LISTED RECORDS:
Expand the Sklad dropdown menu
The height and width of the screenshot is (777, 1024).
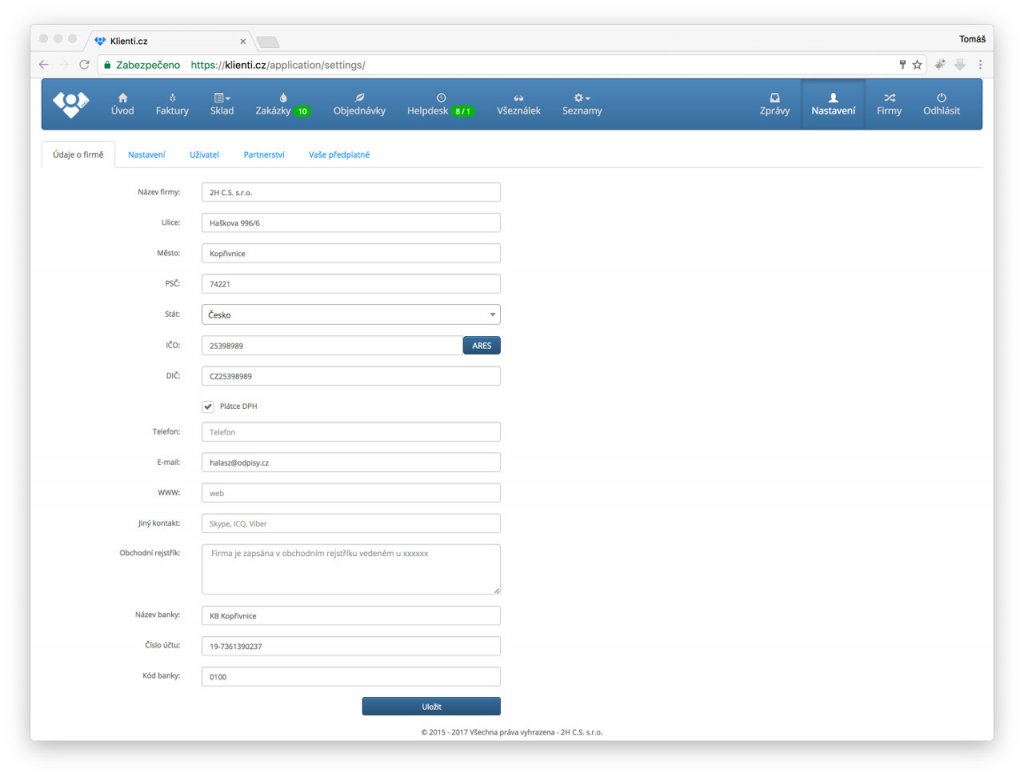coord(222,104)
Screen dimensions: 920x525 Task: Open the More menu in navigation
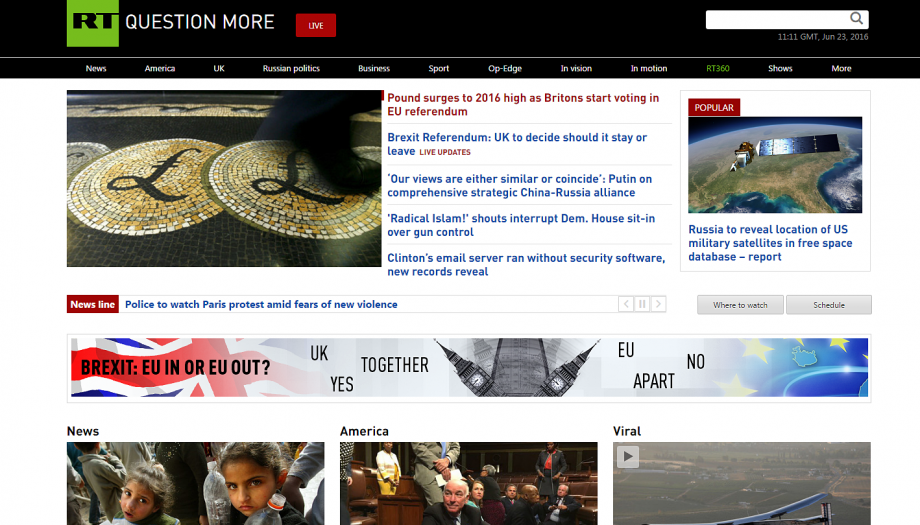tap(841, 68)
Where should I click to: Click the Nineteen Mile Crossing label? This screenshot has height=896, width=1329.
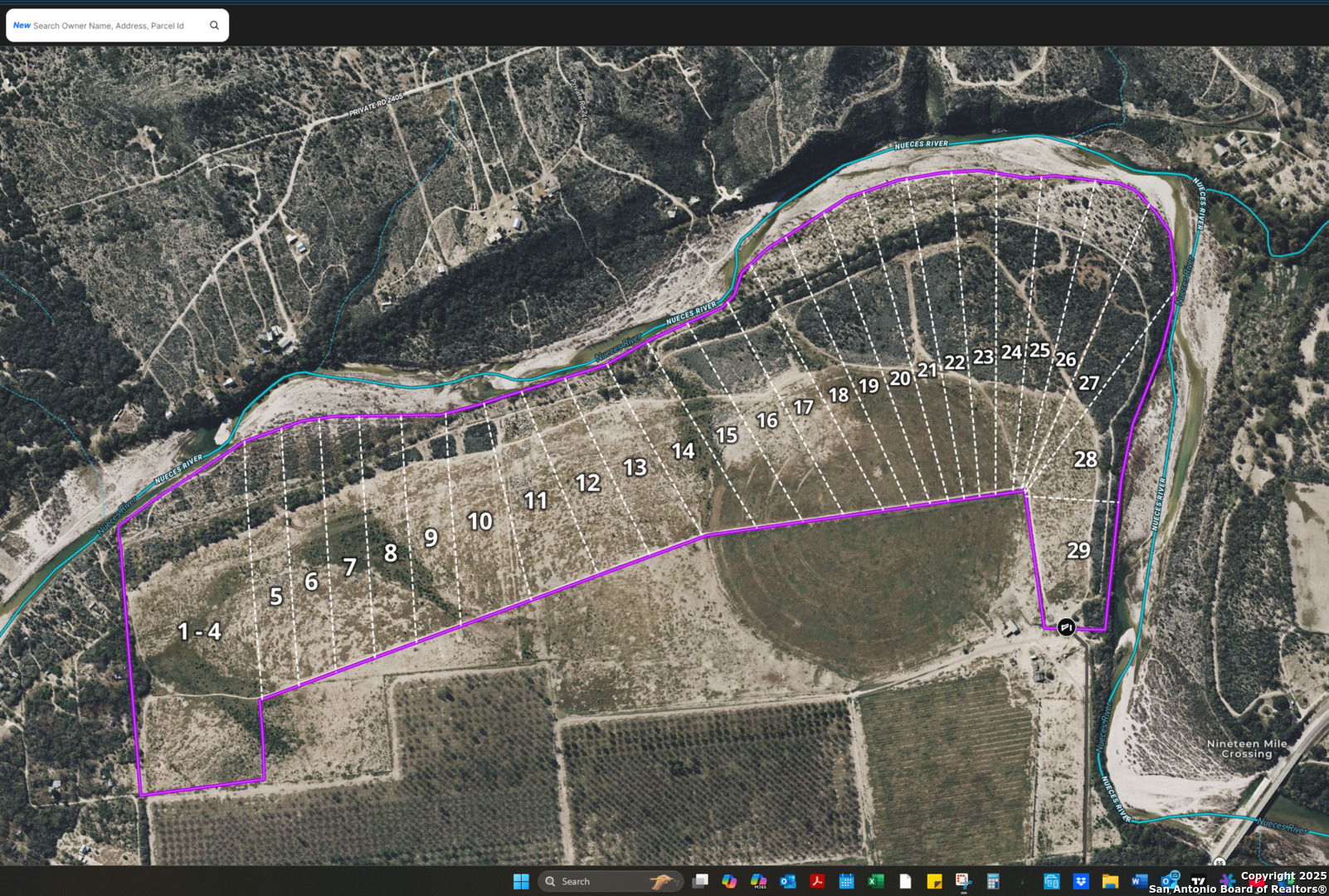point(1246,749)
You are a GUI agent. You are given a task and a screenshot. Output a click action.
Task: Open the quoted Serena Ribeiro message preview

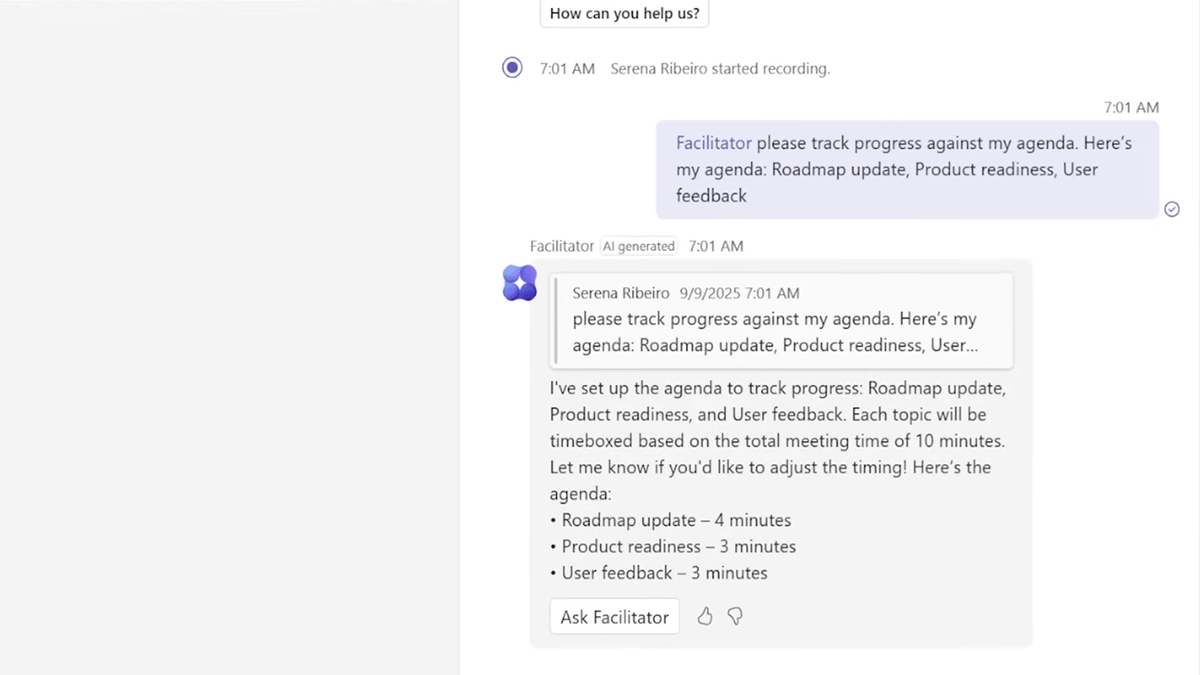(x=781, y=320)
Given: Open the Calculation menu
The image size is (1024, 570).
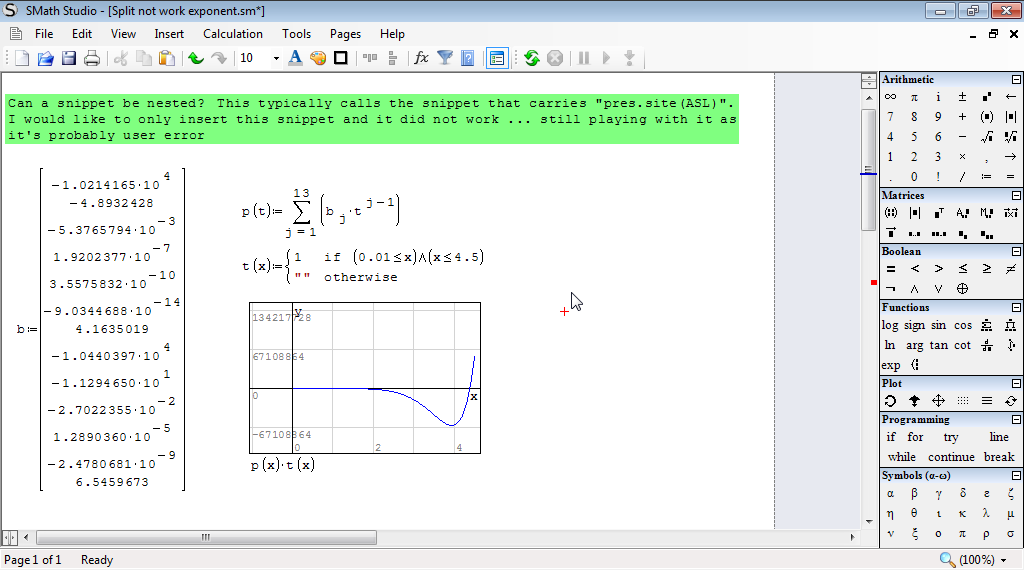Looking at the screenshot, I should [x=232, y=34].
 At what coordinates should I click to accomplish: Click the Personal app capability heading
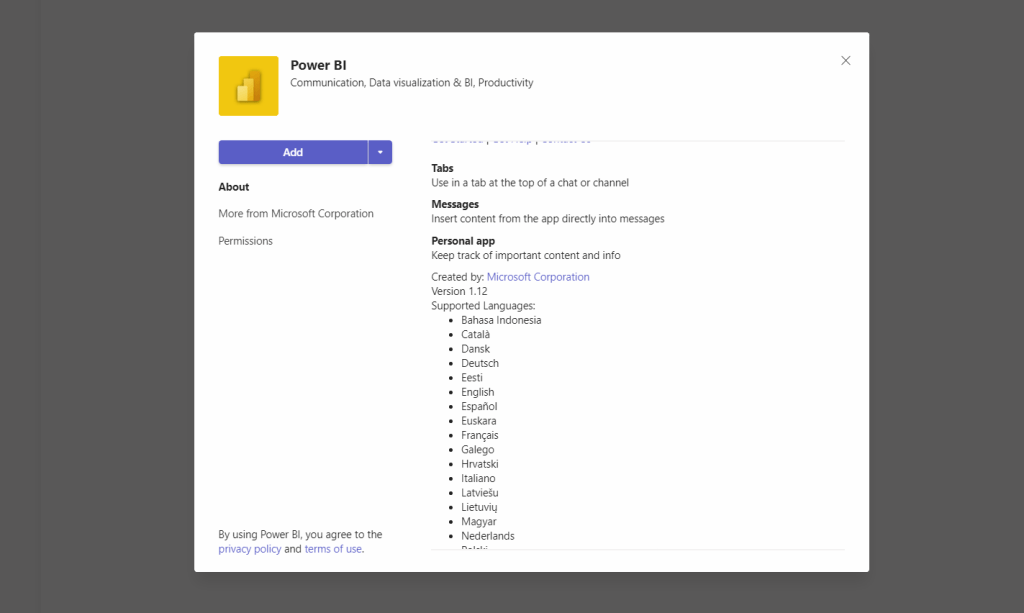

EXERCISE INSTRUCTIONS:
The copy you produce must match the entries above exactly, except that it has no pictures.

RESULT:
Expand the Sklad dropdown menu
The height and width of the screenshot is (777, 1024).
coord(222,104)
Screen dimensions: 920x525 Task: Open the More menu in navigation
tap(841, 68)
Where should I click to: Click the Nineteen Mile Crossing label? This screenshot has height=896, width=1329.
point(1246,749)
You are a GUI agent. You are given a task and a screenshot. Output a click action.
Task: Open the quoted Serena Ribeiro message preview

(x=781, y=320)
Given: Open the Calculation menu
The image size is (1024, 570).
Looking at the screenshot, I should [x=232, y=34].
 At what coordinates should I click to accomplish: Click the Personal app capability heading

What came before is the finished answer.